=== To be done ===
Starting at the first of the rows below and going on through the line with "will [x=145, y=713].", write each line out again, requests included, and shift every coordinate in the answers up by 74.

=== Raw records ===
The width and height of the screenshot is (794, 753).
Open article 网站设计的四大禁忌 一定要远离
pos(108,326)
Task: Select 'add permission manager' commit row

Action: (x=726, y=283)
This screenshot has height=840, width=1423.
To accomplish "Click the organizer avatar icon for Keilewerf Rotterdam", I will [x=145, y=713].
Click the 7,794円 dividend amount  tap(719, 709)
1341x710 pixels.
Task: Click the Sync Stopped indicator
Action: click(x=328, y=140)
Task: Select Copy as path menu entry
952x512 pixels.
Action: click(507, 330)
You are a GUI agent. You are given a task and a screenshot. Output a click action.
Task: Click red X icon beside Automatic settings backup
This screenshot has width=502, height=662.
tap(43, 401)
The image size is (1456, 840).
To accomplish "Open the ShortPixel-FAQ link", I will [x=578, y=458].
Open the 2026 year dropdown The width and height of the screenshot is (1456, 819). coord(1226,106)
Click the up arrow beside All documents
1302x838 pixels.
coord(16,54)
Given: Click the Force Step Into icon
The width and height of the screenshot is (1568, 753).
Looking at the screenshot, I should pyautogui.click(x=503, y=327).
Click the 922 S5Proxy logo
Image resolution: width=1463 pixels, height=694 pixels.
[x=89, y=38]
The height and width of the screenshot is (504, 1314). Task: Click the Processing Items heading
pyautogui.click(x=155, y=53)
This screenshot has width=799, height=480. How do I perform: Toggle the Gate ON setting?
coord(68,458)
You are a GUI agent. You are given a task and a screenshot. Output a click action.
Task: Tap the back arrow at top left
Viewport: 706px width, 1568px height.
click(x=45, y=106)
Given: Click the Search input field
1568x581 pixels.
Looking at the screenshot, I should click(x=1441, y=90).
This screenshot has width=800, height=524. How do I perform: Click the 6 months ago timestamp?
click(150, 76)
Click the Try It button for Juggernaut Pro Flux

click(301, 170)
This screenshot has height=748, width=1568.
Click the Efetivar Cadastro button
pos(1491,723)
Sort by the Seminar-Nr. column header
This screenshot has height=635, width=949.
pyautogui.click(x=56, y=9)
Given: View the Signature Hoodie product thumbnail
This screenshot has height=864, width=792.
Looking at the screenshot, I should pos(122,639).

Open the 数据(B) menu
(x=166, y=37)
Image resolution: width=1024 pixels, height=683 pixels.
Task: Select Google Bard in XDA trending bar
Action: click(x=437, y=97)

=== Completed task ===
The width and height of the screenshot is (794, 753).
Open article 网站设计的四大禁忌 一定要远离
pos(182,400)
Task: Select 'add permission manager' commit row

Action: (x=800, y=357)
This screenshot has height=840, width=1423.
To accomplish "Click the organizer avatar icon for Keilewerf Rotterdam", I will [x=219, y=787].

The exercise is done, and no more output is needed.